If `score >= k`, this is a stopping score:

```python
answer += dp[score]
```

Finally, remove scores that are too far behind:

```python
if score - maxPts >= 0:
    window_sum -= dp[score - maxPts]
```

## Testing

```python
def almost_equal(a: float, b: float, eps: float = 1e-5) -> bool:
    return abs(a - b) <= eps

def run_tests():
    s = Solution()

    assert almost_equal(s.new21Game(10, 1, 10), 1.0)
    assert almost_equal(s.new21Game(6, 1, 10), 0.6)
    assert almost_equal(s.new21Game(21, 17, 10), 0.73278)
    assert almost_equal(s.new21Game(0, 0, 1), 1.0)
    assert almost_equal(s.new21Game(1, 0, 1), 1.0)
    assert almost_equal(s.new21Game(5, 2, 3), 1.0)

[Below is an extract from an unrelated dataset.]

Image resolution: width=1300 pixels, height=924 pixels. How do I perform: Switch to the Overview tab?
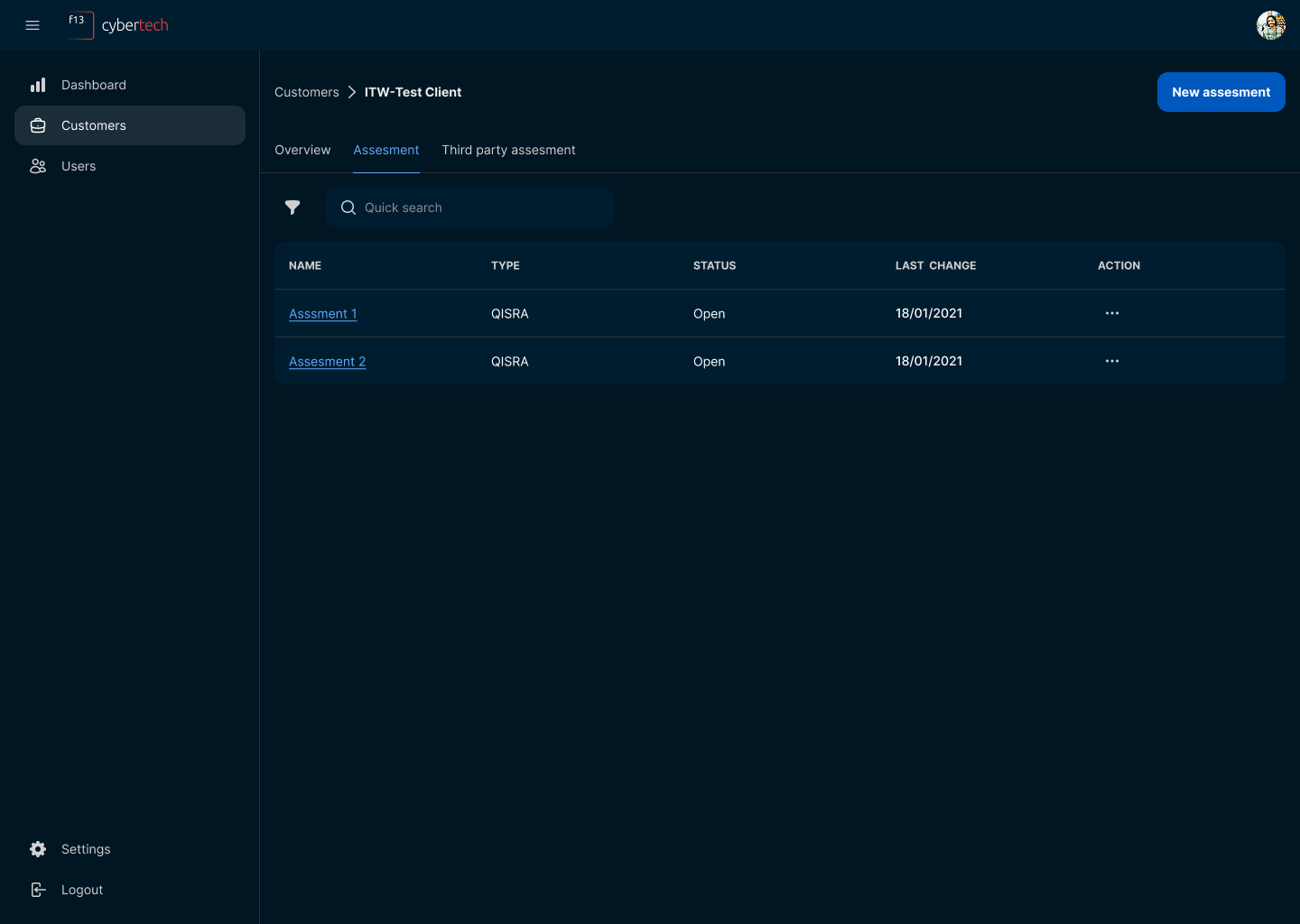(x=302, y=150)
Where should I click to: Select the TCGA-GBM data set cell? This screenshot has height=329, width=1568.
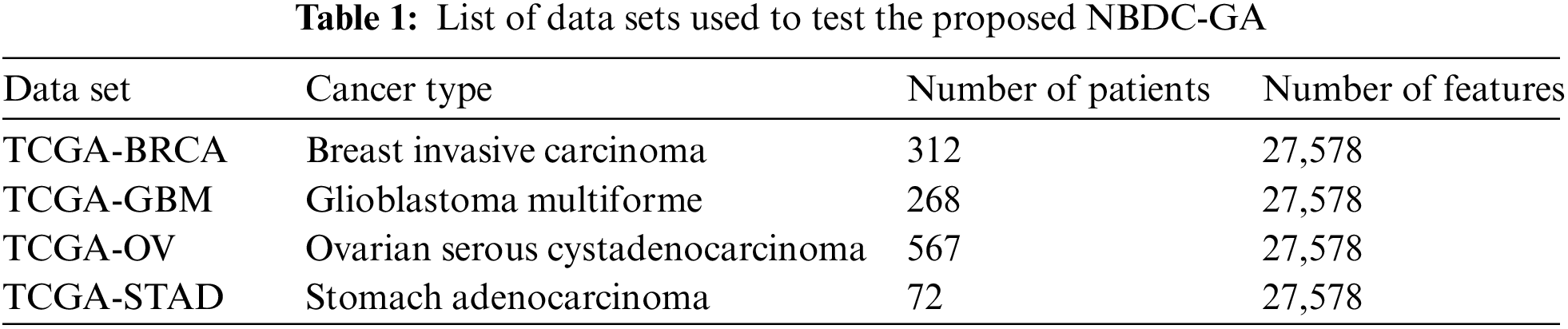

    print("all tests passed")

run_tests()
```

Test meaning:

| Test | Why |
|---|---|
| `(10, 1, 10)` | All one-draw outcomes are valid |
| `(6, 1, 10)` | Only six of ten one-draw outcomes are valid |
| `(21, 17, 10)` | Standard larger probability case |
| `k = 0` | Alice never draws |
| Small guaranteed win | Confirms early return |
| Maximum final score within `n` | Confirms always-win case |